This package is fast relative to other available packages
This package allows flexibility of user input
This package has the flexibility to incorporate new methods if needed
The methods available are those that Stats NZ are either using or intending to explore the use of
Building own package brings transparency and understanding to methods and nature of the functions

Below we compare the PriceIndices, IndexNumR, and multilateral package.

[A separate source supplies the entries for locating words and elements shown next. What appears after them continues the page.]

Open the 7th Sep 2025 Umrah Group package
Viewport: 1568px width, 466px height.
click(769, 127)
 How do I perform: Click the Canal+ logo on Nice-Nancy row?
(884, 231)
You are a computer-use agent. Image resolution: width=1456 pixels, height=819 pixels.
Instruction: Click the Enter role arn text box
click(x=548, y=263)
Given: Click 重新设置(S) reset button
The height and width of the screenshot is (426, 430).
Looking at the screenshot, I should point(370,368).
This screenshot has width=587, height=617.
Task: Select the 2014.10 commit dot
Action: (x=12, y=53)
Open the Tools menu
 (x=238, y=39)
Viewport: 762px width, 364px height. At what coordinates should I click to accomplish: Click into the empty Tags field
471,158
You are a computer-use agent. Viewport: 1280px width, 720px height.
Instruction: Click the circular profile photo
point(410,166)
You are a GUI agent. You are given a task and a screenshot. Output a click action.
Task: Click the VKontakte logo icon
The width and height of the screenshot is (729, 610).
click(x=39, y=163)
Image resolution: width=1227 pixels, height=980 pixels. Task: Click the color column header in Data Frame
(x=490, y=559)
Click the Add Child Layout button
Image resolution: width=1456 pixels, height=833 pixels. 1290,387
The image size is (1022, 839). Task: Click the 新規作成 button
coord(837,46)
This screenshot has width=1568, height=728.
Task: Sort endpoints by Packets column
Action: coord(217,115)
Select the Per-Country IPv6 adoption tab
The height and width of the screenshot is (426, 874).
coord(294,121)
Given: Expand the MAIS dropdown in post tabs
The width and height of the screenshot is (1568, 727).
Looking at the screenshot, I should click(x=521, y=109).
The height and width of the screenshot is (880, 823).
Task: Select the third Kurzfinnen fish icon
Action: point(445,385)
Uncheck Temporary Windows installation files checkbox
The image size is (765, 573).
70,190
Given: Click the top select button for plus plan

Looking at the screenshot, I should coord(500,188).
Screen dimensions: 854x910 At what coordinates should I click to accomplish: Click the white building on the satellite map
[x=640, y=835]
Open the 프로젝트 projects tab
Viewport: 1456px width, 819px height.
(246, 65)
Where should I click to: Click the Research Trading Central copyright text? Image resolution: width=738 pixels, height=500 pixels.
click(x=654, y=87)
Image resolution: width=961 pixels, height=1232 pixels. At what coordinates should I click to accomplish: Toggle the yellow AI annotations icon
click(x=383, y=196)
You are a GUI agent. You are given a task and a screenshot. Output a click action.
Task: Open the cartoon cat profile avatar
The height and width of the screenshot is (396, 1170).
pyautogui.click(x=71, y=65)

We look at how you would calculate the same index.

library(multilateral)
library(IndexNumR)
library(PriceIndices)
library(dplyr)
#---------------------#multilateral package
turvey_multilateral <- multilateral(period = turvey$month,
                                    price = turvey$price,
                                    quantity = turvey$quantity,
                                    id = turvey$commodity,
                                    window_length = 13,
                                    splice_method = "geomean",
                                    index_method = "GEKS-F",
                                    check_inputs_ind = T)

#---------------------#PriceIndices package

#Requires data.frame with specific colnames, and format of time

turvey_mod <- turvey%>%select(time = month,
                              prodID = commodity,
                              prices = price,
                              quantities = quantity)

turvey_priceindices <- geks_splice(turvey_mod, "1970-01", "1973-12", 13, splice = "mean", interval = T)


#---------------------#IndexNumR package

#Requires time to be a sequential numeric vector

turvey <- turvey%>%mutate(month_num = as.numeric(as.factor(month)))

turvey_IndexNumR <- GEKSIndex(turvey,
          pvar = "price",
          qvar = "quantity",
          pervar = "month_num",
          prodID = "commodity",
          indexMethod = "fisher",
          window = 13,
          splice = "mean")

Note the multilateral function also has a ‘num_cores’ parameter for parallelisation. Because calculation over a given window is not dependent on another, the majority of the function computation time - calculating indexes over each window - can be done in parallel. This is only applicable when there is more than one window, and only becomes noticeably quicker when dealing with larger datasets (>500k rows) as distributing to multiple cores has overheads. It is up to the user to find the correct balance.

nrow(big_data)
#[1] 100000000

multilateral(period = big_data$month,
             price = big_data$price,
             quantity = big_data$quantity,
             id = big_data$commodity,
             window_length = 13,
             splice_method = "geomean",
             index_method = "TPD",
             check_inputs_ind = T,
             num_cores = 32)